§ **WHAT IS BEING ASKED**:
Copy the following lines verbatim, starting at the line containing "Click the X2 State enabled checkmark" and ending at the line containing "tap(1284, 91)".

§ **EXERCISE DATA**:
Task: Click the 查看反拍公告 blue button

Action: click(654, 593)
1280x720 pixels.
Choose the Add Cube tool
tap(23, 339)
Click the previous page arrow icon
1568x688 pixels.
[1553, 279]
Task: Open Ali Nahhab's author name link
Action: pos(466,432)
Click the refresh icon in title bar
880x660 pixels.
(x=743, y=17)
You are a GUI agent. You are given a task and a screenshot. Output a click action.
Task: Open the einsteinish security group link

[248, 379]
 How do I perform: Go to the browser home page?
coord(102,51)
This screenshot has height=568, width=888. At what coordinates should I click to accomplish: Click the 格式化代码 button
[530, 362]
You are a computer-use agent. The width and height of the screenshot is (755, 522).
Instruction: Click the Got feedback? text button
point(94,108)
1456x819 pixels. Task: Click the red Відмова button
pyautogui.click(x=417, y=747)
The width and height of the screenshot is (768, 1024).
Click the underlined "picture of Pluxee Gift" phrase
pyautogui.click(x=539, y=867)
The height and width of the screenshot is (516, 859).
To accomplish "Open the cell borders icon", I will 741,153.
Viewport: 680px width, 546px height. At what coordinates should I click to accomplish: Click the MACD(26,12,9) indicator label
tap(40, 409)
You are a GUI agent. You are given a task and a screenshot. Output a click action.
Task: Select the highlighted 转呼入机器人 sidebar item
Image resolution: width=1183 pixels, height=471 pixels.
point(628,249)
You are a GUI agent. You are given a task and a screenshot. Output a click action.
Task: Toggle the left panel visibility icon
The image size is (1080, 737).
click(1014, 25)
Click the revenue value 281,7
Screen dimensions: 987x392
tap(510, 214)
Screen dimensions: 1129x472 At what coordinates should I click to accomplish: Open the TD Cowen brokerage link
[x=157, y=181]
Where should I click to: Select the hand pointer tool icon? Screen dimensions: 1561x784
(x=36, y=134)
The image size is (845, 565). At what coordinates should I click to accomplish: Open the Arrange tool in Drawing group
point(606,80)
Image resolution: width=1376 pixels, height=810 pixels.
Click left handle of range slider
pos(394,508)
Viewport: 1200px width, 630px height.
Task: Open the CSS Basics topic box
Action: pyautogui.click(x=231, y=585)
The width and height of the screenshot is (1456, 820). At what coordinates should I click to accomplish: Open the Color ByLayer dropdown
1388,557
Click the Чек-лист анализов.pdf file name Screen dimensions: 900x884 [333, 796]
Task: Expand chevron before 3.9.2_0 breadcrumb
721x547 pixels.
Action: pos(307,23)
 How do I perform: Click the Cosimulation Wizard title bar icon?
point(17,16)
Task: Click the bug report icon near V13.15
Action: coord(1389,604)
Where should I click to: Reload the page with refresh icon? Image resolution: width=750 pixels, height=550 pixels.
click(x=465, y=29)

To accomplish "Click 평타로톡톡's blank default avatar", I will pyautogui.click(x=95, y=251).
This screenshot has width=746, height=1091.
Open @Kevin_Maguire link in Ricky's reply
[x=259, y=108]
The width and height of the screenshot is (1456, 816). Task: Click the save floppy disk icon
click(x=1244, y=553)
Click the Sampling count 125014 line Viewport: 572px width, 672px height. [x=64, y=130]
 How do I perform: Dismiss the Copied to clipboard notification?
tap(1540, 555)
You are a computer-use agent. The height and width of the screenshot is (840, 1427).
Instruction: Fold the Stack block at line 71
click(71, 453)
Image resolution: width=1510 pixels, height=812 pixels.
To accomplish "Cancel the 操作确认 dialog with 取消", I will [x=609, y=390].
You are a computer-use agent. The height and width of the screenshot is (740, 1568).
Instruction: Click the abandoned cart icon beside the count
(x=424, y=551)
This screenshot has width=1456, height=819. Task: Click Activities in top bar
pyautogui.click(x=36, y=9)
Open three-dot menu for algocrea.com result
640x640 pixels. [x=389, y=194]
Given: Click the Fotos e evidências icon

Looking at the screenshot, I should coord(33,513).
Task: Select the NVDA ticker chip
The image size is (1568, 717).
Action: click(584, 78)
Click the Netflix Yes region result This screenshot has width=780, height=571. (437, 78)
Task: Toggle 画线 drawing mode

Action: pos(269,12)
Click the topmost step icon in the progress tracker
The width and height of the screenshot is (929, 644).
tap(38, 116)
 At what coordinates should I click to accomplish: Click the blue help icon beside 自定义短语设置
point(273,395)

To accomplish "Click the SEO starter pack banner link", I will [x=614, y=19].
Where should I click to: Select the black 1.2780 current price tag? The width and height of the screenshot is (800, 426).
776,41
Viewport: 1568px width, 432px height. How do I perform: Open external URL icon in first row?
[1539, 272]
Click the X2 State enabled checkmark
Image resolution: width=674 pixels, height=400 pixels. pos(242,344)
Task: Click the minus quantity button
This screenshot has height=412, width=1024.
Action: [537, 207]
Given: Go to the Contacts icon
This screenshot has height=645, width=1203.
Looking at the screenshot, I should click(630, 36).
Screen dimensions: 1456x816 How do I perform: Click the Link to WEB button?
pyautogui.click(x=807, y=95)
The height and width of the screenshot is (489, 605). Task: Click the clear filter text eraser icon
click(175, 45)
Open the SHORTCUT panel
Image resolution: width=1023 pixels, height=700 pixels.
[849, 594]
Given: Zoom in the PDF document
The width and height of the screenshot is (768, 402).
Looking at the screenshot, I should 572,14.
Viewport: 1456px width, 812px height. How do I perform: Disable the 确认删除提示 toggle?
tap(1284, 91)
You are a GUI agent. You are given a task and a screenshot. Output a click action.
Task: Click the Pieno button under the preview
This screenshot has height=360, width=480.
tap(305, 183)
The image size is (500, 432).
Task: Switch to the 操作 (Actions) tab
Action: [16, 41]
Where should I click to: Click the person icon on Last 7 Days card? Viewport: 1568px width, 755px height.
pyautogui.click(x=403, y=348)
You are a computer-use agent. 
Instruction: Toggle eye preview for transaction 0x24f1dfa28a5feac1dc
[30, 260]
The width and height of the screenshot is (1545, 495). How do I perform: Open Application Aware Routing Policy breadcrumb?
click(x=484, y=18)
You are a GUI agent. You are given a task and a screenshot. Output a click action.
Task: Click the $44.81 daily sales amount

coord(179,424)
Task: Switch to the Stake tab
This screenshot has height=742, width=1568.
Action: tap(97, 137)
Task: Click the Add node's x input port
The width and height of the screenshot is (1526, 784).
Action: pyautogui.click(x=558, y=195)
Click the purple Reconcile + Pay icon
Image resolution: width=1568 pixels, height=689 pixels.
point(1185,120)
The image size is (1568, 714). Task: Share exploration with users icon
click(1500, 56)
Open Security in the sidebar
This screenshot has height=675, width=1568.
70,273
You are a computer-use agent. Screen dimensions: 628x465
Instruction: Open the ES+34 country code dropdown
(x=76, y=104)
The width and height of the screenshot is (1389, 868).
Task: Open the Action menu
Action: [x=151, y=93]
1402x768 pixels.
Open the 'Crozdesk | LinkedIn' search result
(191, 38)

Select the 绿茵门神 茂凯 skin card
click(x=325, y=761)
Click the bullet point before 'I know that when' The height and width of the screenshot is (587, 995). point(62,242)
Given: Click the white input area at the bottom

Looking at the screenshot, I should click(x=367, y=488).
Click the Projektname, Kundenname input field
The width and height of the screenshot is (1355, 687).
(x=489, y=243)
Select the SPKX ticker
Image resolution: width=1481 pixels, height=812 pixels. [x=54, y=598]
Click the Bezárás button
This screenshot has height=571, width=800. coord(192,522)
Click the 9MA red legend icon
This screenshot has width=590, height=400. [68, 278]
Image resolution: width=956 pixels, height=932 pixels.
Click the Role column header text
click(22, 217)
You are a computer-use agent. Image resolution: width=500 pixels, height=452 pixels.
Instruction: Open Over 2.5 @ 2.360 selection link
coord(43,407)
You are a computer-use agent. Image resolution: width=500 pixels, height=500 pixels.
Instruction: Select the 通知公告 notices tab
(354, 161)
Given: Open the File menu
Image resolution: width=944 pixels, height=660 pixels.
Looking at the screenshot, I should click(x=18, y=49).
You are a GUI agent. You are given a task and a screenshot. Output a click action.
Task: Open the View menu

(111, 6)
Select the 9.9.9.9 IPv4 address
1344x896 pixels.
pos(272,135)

§ **WRITTEN RESPONSE**:
Click the X2 State enabled checkmark
Image resolution: width=674 pixels, height=400 pixels. pos(242,344)
Task: Click the minus quantity button
This screenshot has height=412, width=1024.
Action: [537, 207]
Given: Go to the Contacts icon
This screenshot has height=645, width=1203.
Looking at the screenshot, I should click(630, 36).
Screen dimensions: 1456x816 How do I perform: Click the Link to WEB button?
pyautogui.click(x=807, y=95)
The height and width of the screenshot is (489, 605). Task: Click the clear filter text eraser icon
click(175, 45)
Open the SHORTCUT panel
Image resolution: width=1023 pixels, height=700 pixels.
[849, 594]
Given: Zoom in the PDF document
The width and height of the screenshot is (768, 402).
Looking at the screenshot, I should 572,14.
Viewport: 1456px width, 812px height. How do I perform: Disable the 确认删除提示 toggle?
tap(1284, 91)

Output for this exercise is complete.